I've been reading about this over on the OP's site. He's a one man campaign on this one. Here's the post I just made on that site:
Jeff writes:
I've just been writing about the fact that they don't seem to be enforcing their own policies and the impact this has on their brand and business partners.
That's pretty disingenuous. You're pursuing Facebook, via the advertisers, yourself and drumming up publicity for your pursuit as a campaign tactic, as the admins who deleted your post to Metafilter recognised (and the admins of Slashdot haven't recognised, but they never were the sharpest tools in the box). Neither are you interested in the details of Facebook's TOS. I'd be more impressed if you'd been up-front about what this is about, namely that you don't like the way Variablast has expressed his dislike of Islam.

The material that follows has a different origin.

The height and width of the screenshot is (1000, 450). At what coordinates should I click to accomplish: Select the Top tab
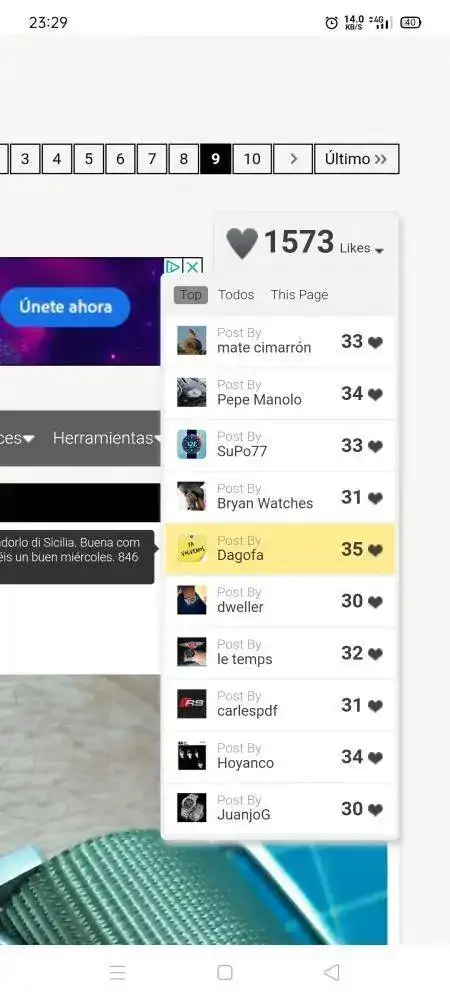click(191, 295)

So, what of Variablast? I agree that what he's done is crude, but here's the thing: the propensity of some Muslims to be offended is their problem, not his. He may be a troll who knows exactly the effect his words are going to have, but sane people, even religious ones, know when they're being trolled and don't start riots or issue death threats as a result.

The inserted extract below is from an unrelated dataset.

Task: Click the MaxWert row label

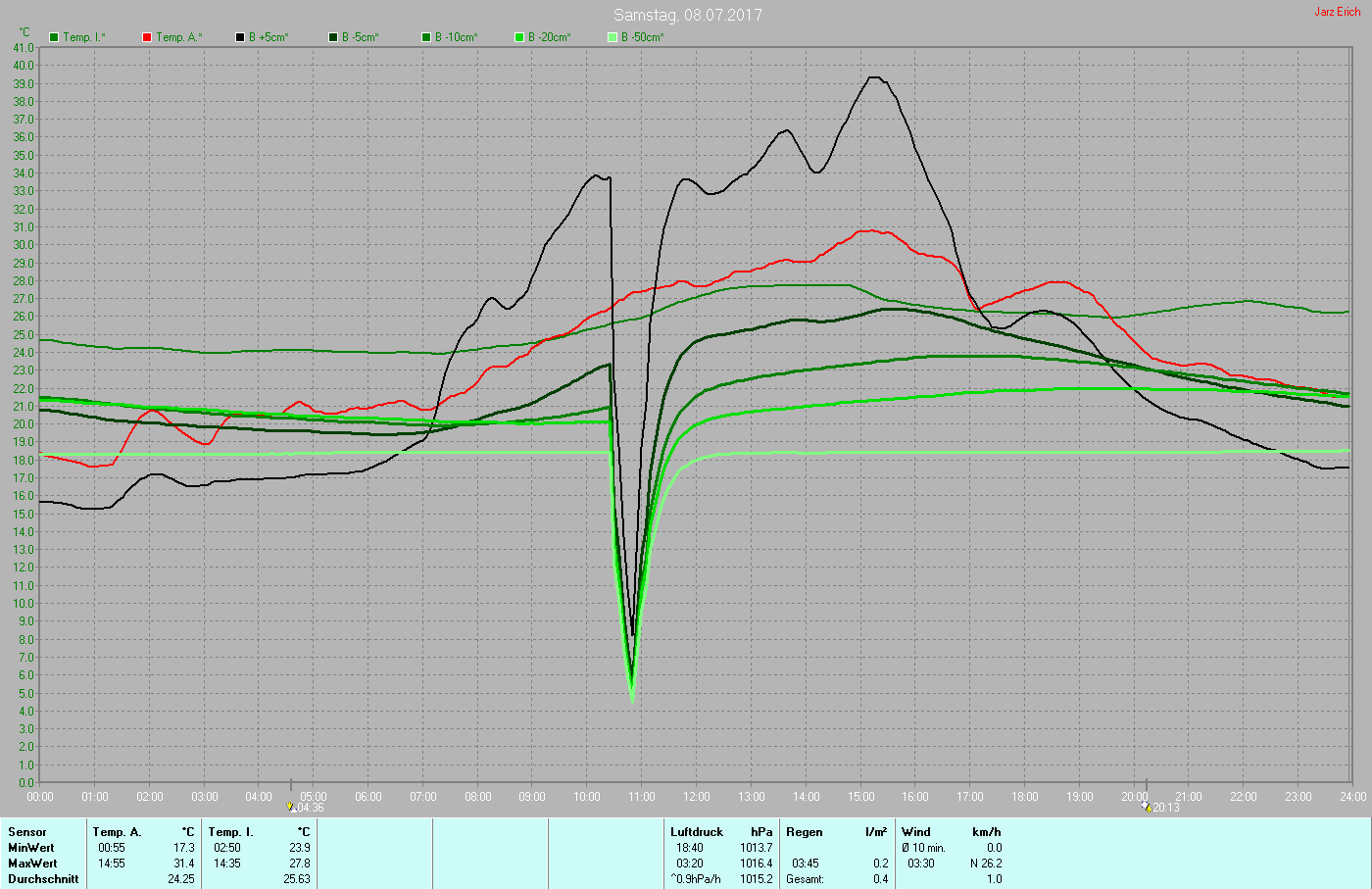Action: point(31,864)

Islam is not a race and non-Islamic Arabs and Pakistanis in the UK are a bit fed up of the authorities' bumbling attempts to be multi-cultural by asking the imams what "the community" thinks. So the group cannot be racist, any more than the "Fuck Christianity" group is. Do you also object to that group? What is it about "Fuck Islam" that has you so riled?
I'm with Newnet. Far from the cheapest, but they gave a static IP and seem pretty competent. I've never seen any evidence that they're throttling BitTorrent. Other geek friends recommend Zen.
TMDA and the like are spammers themselves: they send lots of identical messages to people who haven't asked for them, namely the people whose addresses are used fraudulently in the From lines of spam emails.
Bayesian filtering is about learning what is interesting to you. If you average it over everyone's email, you'll actually get less effective at positively identifying the sort of ham (non-spam) mail that you get.
Every time there's a discussion here about spam, people talk about doing away with SMTP and replacing it with something enforcing certificates and signatures, the great white hope for email. Apparently, nobody's considered how this applies to one useful feature of email, namely the ability for people who've never contacted you before to send you email. Spammers can get themselves certificates just as easily as anyone else.
Paypal's idea is interesting. A quick look at news.admin.net-abuse.sightings shows a lot of Paypal phishing does purport to be from paypal.com, but as someone's already said, common mis-spellings are the obvious next step, at which point your certificates are useless (bonus points to the spammer who gets SPF, DKIM and whatnot up the whazoo for their paypa1.com domain).
Something that might be worth looking at is a format for out-of-band information to instruct mail clients to trust certain mail and distrust other mail which looks like it (the latter being where something Bayesian could come in). That way, when you sign up to Paypal on the web you get a blob of data which your mail client understands to mean that Paypal.com using this signing key may legitimately send you bulk email, and that mails which score highly for looking like Paypal mails but aren't should get flagged and filtered.
In any case, spam is a solved problem. Use DCC and Spamhaus Zen and then greylist (or just reject) connections from clients with no RDNS or with generic RDNS (4.3.2.1.isp.example.com for IP 1.2.3.4, say), and you're down to so little spam that it's not worth complaining about.